Content starts

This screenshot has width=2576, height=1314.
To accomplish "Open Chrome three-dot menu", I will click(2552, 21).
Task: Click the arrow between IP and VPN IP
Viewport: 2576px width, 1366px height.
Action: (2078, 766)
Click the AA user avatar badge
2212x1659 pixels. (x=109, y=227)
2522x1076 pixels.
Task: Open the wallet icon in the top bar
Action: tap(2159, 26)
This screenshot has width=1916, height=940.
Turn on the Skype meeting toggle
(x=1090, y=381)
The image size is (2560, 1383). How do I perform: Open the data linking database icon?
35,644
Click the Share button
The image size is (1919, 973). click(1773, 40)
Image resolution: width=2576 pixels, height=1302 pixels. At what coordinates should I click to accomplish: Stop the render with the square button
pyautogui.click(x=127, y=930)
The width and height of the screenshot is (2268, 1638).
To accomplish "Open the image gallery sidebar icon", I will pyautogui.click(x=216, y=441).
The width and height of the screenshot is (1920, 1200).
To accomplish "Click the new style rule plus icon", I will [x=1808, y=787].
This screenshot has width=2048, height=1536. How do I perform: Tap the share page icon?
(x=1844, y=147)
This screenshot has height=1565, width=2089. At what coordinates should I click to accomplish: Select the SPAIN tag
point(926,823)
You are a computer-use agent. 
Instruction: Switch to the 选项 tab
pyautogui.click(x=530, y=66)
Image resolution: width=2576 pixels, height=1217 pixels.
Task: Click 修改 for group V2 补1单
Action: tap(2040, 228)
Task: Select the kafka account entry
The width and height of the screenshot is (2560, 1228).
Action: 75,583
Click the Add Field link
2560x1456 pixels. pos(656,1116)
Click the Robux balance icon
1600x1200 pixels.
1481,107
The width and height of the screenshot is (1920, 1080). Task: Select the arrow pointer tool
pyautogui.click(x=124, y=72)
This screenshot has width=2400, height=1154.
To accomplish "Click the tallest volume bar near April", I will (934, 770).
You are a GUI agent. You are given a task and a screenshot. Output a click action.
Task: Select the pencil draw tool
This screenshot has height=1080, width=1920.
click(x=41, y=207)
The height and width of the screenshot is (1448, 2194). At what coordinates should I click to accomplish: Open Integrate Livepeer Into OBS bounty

Content ends

> [Prompt]: Nothing but the lines from the one containing "Instruction: Switch to the 选项 tab" to the last line of the listing above belongs in the answer; restate each word for word.

> [Output of the exercise]:
Instruction: Switch to the 选项 tab
pyautogui.click(x=530, y=66)
Image resolution: width=2576 pixels, height=1217 pixels.
Task: Click 修改 for group V2 补1单
Action: tap(2040, 228)
Task: Select the kafka account entry
The width and height of the screenshot is (2560, 1228).
Action: 75,583
Click the Add Field link
2560x1456 pixels. pos(656,1116)
Click the Robux balance icon
1600x1200 pixels.
1481,107
The width and height of the screenshot is (1920, 1080). Task: Select the arrow pointer tool
pyautogui.click(x=124, y=72)
This screenshot has width=2400, height=1154.
To accomplish "Click the tallest volume bar near April", I will (934, 770).
You are a GUI agent. You are given a task and a screenshot. Output a click action.
Task: Select the pencil draw tool
This screenshot has height=1080, width=1920.
click(x=41, y=207)
The height and width of the screenshot is (1448, 2194). At what coordinates should I click to accomplish: Open Integrate Livepeer Into OBS bounty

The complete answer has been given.